**REQUIRED WORK**
Only those lines in the data below from the line containing "Task: Switch to the LifeStory tab" through the line containing "Task: Click the heart document toolbar icon", both included, should be restated word for word.

**DATA TO PROCESS**
--- START ---
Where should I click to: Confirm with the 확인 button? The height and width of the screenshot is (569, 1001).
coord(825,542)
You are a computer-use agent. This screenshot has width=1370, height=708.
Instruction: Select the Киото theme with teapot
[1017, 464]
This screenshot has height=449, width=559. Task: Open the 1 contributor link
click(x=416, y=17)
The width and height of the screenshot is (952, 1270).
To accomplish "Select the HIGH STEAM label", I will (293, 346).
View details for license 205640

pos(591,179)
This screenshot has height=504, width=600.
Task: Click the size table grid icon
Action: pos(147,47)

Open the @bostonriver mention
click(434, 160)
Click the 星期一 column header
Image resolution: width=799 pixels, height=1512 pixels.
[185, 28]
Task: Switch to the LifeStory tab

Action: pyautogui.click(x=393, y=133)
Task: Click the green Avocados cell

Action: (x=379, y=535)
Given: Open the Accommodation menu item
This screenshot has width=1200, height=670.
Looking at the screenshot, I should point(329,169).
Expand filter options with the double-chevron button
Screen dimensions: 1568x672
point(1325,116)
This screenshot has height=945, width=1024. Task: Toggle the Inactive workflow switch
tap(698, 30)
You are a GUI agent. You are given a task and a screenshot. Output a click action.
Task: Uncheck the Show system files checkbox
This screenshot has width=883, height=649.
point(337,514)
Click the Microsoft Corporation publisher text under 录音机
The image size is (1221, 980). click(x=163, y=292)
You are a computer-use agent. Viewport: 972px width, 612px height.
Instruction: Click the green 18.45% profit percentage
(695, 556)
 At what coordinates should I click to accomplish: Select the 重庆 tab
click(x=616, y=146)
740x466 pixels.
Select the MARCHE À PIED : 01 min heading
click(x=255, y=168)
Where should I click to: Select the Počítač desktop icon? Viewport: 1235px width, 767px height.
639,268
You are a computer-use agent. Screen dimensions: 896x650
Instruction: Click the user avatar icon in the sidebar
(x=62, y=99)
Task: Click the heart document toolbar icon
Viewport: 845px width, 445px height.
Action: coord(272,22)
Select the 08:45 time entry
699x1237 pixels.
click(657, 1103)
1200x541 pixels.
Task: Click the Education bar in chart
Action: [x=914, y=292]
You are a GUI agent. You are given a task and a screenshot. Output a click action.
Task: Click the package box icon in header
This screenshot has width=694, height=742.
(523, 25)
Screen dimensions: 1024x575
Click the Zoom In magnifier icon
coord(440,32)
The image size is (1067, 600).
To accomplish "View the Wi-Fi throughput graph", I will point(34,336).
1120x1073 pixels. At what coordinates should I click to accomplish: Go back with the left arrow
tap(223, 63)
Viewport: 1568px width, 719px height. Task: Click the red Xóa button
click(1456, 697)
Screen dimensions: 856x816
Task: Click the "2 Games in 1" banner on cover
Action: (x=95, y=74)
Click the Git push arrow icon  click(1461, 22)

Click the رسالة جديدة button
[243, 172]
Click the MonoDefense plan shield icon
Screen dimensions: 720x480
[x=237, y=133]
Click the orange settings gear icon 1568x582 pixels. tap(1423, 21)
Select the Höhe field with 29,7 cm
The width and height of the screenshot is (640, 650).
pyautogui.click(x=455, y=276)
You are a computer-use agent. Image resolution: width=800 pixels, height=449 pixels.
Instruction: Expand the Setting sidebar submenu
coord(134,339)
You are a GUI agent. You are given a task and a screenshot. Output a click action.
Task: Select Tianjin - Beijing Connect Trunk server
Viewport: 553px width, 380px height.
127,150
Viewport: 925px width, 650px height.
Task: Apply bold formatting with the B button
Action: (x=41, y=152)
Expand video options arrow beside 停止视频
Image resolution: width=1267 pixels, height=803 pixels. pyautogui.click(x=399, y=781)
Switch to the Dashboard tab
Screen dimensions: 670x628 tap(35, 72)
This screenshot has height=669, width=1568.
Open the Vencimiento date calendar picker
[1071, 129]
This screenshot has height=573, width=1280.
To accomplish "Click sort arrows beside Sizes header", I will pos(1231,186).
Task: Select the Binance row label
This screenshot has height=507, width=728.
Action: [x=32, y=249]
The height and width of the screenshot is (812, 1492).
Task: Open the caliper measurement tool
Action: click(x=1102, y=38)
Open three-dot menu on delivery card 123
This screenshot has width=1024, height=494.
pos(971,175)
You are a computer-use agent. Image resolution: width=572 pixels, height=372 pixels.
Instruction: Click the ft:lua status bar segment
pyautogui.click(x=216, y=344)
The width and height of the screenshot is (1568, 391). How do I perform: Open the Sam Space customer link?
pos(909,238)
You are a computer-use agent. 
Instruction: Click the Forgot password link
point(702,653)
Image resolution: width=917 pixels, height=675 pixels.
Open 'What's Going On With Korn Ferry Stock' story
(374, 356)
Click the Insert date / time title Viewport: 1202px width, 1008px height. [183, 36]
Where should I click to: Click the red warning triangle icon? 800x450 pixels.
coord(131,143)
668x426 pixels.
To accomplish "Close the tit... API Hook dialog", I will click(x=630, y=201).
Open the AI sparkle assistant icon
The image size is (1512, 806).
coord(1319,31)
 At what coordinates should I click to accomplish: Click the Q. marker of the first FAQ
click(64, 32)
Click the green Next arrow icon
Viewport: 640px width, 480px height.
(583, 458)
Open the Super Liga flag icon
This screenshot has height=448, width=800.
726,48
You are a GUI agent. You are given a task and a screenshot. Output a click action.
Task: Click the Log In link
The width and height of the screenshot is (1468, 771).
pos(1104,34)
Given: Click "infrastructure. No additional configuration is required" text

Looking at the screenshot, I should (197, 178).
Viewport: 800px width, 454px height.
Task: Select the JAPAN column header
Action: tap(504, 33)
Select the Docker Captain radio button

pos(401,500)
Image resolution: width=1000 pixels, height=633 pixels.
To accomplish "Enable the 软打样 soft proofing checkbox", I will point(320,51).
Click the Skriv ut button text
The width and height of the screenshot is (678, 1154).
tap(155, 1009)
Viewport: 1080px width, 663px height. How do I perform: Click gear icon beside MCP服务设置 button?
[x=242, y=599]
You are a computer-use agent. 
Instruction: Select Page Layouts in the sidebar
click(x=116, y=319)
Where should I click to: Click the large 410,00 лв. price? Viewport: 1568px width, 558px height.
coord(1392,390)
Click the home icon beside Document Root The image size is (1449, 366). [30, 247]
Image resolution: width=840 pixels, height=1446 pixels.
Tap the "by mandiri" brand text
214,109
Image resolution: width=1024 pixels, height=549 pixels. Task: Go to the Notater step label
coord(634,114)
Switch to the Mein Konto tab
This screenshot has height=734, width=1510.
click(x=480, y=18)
--- END ---
**YOUR SOLUTION**
Task: Switch to the LifeStory tab

Action: pyautogui.click(x=393, y=133)
Task: Click the green Avocados cell

Action: (x=379, y=535)
Given: Open the Accommodation menu item
This screenshot has width=1200, height=670.
Looking at the screenshot, I should point(329,169).
Expand filter options with the double-chevron button
Screen dimensions: 1568x672
point(1325,116)
This screenshot has height=945, width=1024. Task: Toggle the Inactive workflow switch
tap(698, 30)
You are a GUI agent. You are given a task and a screenshot. Output a click action.
Task: Uncheck the Show system files checkbox
This screenshot has width=883, height=649.
point(337,514)
Click the Microsoft Corporation publisher text under 录音机
The image size is (1221, 980). click(x=163, y=292)
You are a computer-use agent. Viewport: 972px width, 612px height.
Instruction: Click the green 18.45% profit percentage
(695, 556)
 At what coordinates should I click to accomplish: Select the 重庆 tab
click(x=616, y=146)
740x466 pixels.
Select the MARCHE À PIED : 01 min heading
click(x=255, y=168)
Where should I click to: Select the Počítač desktop icon? Viewport: 1235px width, 767px height.
639,268
You are a computer-use agent. Screen dimensions: 896x650
Instruction: Click the user avatar icon in the sidebar
(x=62, y=99)
Task: Click the heart document toolbar icon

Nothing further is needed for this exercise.